NRG’s brew-focused Georgetown restaurant The Sovereign even has a few pét-nats on the menu. The 2013 Renardet-Fâche Cerdon de Bugey Rose ($45/bottle) is a blend of gamay and poulsard from Bugey, an often-overlooked wine region in eastern France that produces a treasure trove of high acid, low alcohol, elegant wines. “[It’s] beautifully pink, highly carbonated for optimal palate cleansing,very dry with lovely acidity and a touch of funk,” says general manager Zackary Shelton, who sees the style as a great introduction to wine for lambic beer lovers, and likes to pair it with curry mussels. “The carbonation will accentuate the mild heat from the Madras curry but the residual sugar will linger on the palate, dispelling any residual heat from the dish."

“There is always a sense of adventure to opening a bottle that hasn't been filtered or disgorged- we expect every bottle to be a little different,” says Eric Di Nardo, assistant general manager at Conosci, the inventive Asian tasting room in City Vista overseen by chef George Rodrigues. “The resurgence of pet-nat style wines is an extension of the natural wine movement; there's a romanticism in the idea that a wine's fermentation ebbs and flows with the seasons, stopping when it gets too cold and recommencing (this time in bottle) when it begins to warm up again, naturally creating very soft bubbles,” he adds. Conosci has three pét-nats on the menu, including the 2013 Le Facteur Pétillant-Naturel Extra Brut for $65 a bottle, a 100% chenin blanc-based dry, medium-bodied wine from Vouvray producer Matthieu Cosme that Di Nardo describes as having notes of stone fruit, yeastiness and lots of beeswax. Rodrigues likes to play with “wild card” ingredients on otherwise familiar dishes (like hearts of palm with beef tartare and scallop noodles in fermented yucca broth), and pét-nat’s diversity can deftly hold its own to it all. “The range they have have proven themselves essential to our ability to offer guests both fun and interesting pairings,” Di Nardo says.

D.C.’s wine lists are peppered with pét-nat, but it still tends to be a niche category touted by sommeliers looking for the unexpected, rather than a full-on trend. “It’s really a supply issue with distributors being gun-shy about stocking them, and only hyper-creative somms buying them,” wrote Proof general manager Brent Kroll via direct message on Twitter. Vinoteca sommelier Kate Chrisman loves them, but admits they are rare and difficult to keep on a menu. Blue Duck Tavern features the Mas de Daumas Gassac Rosé Frizant from France’s Languedoc region, but only in the spring and summer months.

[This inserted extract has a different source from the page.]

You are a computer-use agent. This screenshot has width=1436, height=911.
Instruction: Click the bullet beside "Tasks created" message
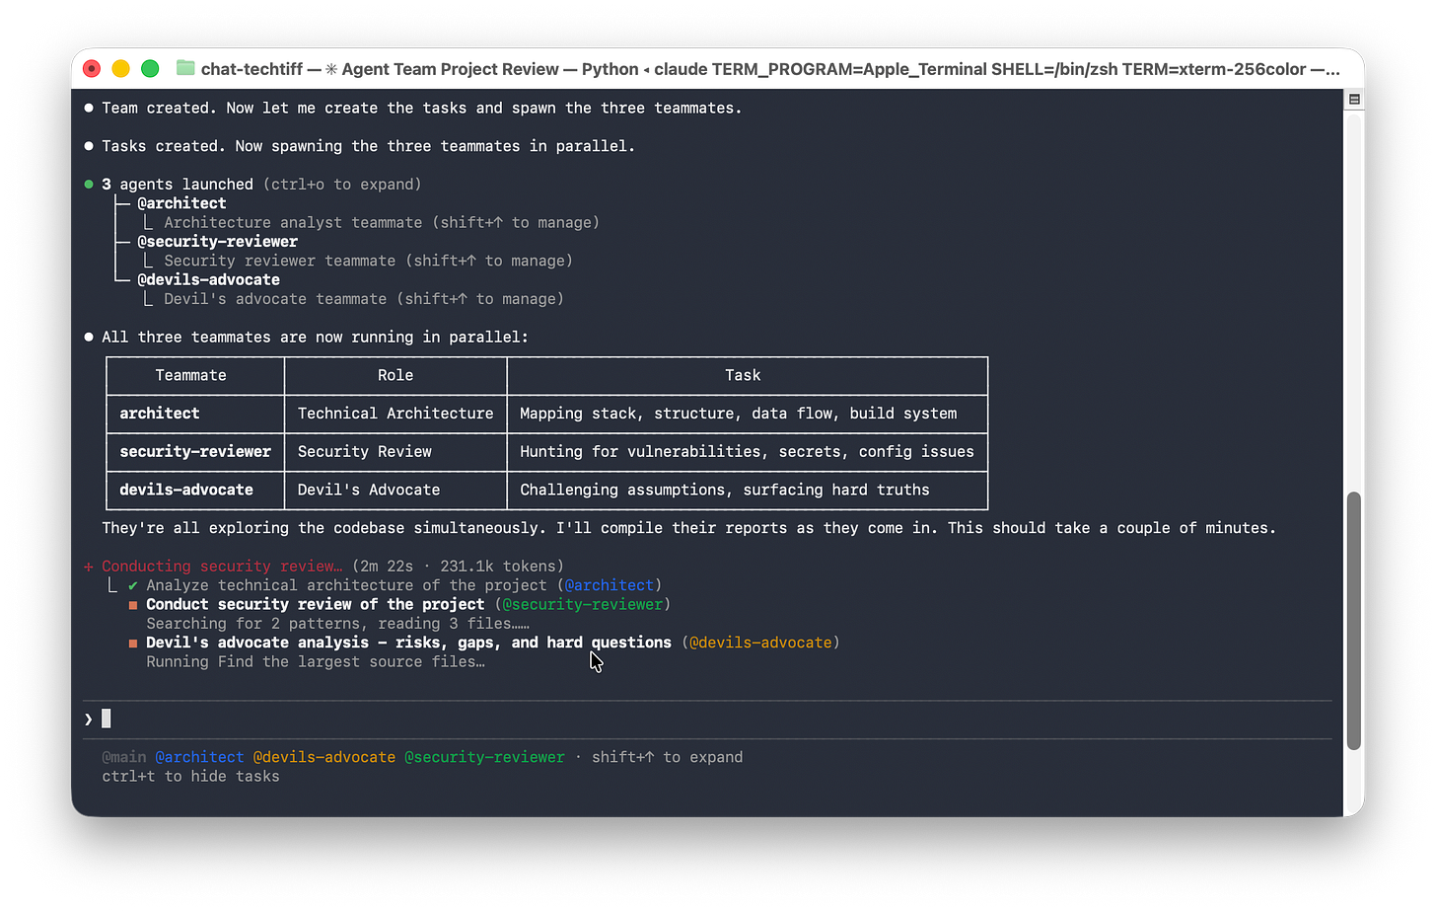(89, 145)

Still, since Baker says that pét-nat is a perfect fit for the East Coast, where weather can be inconsistent during the growing season, we may see them popping up more on menus in the DMV. “Unlike it's showy cousin, Champagne, which is precise and calculated, pét-nat is wild and spontaneous--that’s why we love it,” he explains. “We’re all in on pét-nat.”